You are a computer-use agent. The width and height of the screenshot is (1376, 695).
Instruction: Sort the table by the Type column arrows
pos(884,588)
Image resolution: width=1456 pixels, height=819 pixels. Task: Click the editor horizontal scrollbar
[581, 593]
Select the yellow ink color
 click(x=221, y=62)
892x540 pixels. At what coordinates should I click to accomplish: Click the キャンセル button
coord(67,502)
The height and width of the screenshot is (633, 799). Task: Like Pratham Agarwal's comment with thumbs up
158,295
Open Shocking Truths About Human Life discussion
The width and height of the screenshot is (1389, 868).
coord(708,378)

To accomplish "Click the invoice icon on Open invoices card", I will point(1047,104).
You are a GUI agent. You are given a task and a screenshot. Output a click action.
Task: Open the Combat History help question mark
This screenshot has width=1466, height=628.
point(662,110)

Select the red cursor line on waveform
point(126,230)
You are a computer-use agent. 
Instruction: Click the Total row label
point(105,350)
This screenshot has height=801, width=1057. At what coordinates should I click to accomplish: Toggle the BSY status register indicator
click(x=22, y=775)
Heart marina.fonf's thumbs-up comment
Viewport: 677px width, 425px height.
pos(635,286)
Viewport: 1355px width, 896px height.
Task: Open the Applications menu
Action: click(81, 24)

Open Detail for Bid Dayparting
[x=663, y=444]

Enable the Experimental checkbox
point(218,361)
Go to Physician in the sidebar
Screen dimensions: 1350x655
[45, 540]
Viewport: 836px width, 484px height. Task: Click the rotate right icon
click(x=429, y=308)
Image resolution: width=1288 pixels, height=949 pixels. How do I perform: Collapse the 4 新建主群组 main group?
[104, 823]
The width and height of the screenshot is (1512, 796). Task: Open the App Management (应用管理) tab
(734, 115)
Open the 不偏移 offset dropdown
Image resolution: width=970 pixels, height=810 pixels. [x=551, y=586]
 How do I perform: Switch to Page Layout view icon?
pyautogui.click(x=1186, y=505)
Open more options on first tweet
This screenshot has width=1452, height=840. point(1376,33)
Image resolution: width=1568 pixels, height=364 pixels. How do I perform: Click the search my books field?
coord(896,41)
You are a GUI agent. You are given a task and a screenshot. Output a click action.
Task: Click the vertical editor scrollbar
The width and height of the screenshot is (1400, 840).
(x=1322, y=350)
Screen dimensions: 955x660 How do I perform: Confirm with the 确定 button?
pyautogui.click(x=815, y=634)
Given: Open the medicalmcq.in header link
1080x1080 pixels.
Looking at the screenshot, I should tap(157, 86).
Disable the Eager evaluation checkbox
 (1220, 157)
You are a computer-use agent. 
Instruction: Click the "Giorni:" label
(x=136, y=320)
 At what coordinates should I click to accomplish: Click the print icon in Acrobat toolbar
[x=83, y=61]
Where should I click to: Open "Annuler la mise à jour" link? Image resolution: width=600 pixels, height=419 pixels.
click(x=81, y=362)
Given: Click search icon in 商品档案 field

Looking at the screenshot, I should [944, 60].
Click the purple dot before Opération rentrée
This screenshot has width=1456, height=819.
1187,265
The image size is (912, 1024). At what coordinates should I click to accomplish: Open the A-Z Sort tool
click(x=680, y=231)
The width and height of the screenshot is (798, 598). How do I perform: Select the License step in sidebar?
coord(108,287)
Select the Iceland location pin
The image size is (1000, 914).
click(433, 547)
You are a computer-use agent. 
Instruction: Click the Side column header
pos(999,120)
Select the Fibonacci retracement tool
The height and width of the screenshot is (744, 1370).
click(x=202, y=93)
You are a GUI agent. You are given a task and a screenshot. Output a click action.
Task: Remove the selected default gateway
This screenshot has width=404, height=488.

+===+

== Objective ==
Rewrite every line of the items above as a numbered list, leaving out the blank lines.

== Worked answer ==
1. You are a computer-use agent. The width and height of the screenshot is (1376, 695).
2. Instruction: Sort the table by the Type column arrows
3. pos(884,588)
4. Image resolution: width=1456 pixels, height=819 pixels. Task: Click the editor horizontal scrollbar
5. [581, 593]
6. Select the yellow ink color
7.  click(x=221, y=62)
8. 892x540 pixels. At what coordinates should I click to accomplish: Click the キャンセル button
9. coord(67,502)
10. The height and width of the screenshot is (633, 799). Task: Like Pratham Agarwal's comment with thumbs up
11. 158,295
12. Open Shocking Truths About Human Life discussion
13. The width and height of the screenshot is (1389, 868).
14. coord(708,378)
15. To accomplish "Click the invoice icon on Open invoices card", I will point(1047,104).
16. You are a GUI agent. You are given a task and a screenshot. Output a click action.
17. Task: Open the Combat History help question mark
18. This screenshot has width=1466, height=628.
19. point(662,110)
20. Select the red cursor line on waveform
21. point(126,230)
22. You are a computer-use agent. 
23. Instruction: Click the Total row label
24. point(105,350)
25. This screenshot has height=801, width=1057. At what coordinates should I click to accomplish: Toggle the BSY status register indicator
26. click(x=22, y=775)
27. Heart marina.fonf's thumbs-up comment
28. Viewport: 677px width, 425px height.
29. pos(635,286)
30. Viewport: 1355px width, 896px height.
31. Task: Open the Applications menu
32. Action: click(81, 24)
33. Open Detail for Bid Dayparting
34. [x=663, y=444]
35. Enable the Experimental checkbox
36. point(218,361)
37. Go to Physician in the sidebar
38. Screen dimensions: 1350x655
39. [45, 540]
40. Viewport: 836px width, 484px height. Task: Click the rotate right icon
41. click(x=429, y=308)
42. Image resolution: width=1288 pixels, height=949 pixels. How do I perform: Collapse the 4 新建主群组 main group?
43. [104, 823]
44. The width and height of the screenshot is (1512, 796). Task: Open the App Management (应用管理) tab
45. (734, 115)
46. Open the 不偏移 offset dropdown
47. Image resolution: width=970 pixels, height=810 pixels. [x=551, y=586]
48.  How do I perform: Switch to Page Layout view icon?
49. pyautogui.click(x=1186, y=505)
50. Open more options on first tweet
51. This screenshot has width=1452, height=840. point(1376,33)
52. Image resolution: width=1568 pixels, height=364 pixels. How do I perform: Click the search my books field?
53. coord(896,41)
54. You are a GUI agent. You are given a task and a screenshot. Output a click action.
55. Task: Click the vertical editor scrollbar
56. The width and height of the screenshot is (1400, 840).
57. (x=1322, y=350)
58. Screen dimensions: 955x660 How do I perform: Confirm with the 确定 button?
59. pyautogui.click(x=815, y=634)
60. Given: Open the medicalmcq.in header link
61. 1080x1080 pixels.
62. Looking at the screenshot, I should tap(157, 86).
63. Disable the Eager evaluation checkbox
64.  (1220, 157)
65. You are a computer-use agent. 
66. Instruction: Click the "Giorni:" label
67. (x=136, y=320)
68.  At what coordinates should I click to accomplish: Click the print icon in Acrobat toolbar
69. [x=83, y=61]
70. Where should I click to: Open "Annuler la mise à jour" link? Image resolution: width=600 pixels, height=419 pixels.
71. click(x=81, y=362)
72. Given: Click search icon in 商品档案 field
73. Looking at the screenshot, I should [944, 60].
74. Click the purple dot before Opération rentrée
75. This screenshot has width=1456, height=819.
76. 1187,265
77. The image size is (912, 1024). At what coordinates should I click to accomplish: Open the A-Z Sort tool
78. click(x=680, y=231)
79. The width and height of the screenshot is (798, 598). How do I perform: Select the License step in sidebar?
80. coord(108,287)
81. Select the Iceland location pin
82. The image size is (1000, 914).
83. click(433, 547)
84. You are a computer-use agent. 
85. Instruction: Click the Side column header
86. pos(999,120)
87. Select the Fibonacci retracement tool
88. The height and width of the screenshot is (744, 1370).
89. click(x=202, y=93)
90. You are a GUI agent. You are given a task and a screenshot. Output a click action.
91. Task: Remove the selected default gateway
92. This screenshot has width=404, height=488.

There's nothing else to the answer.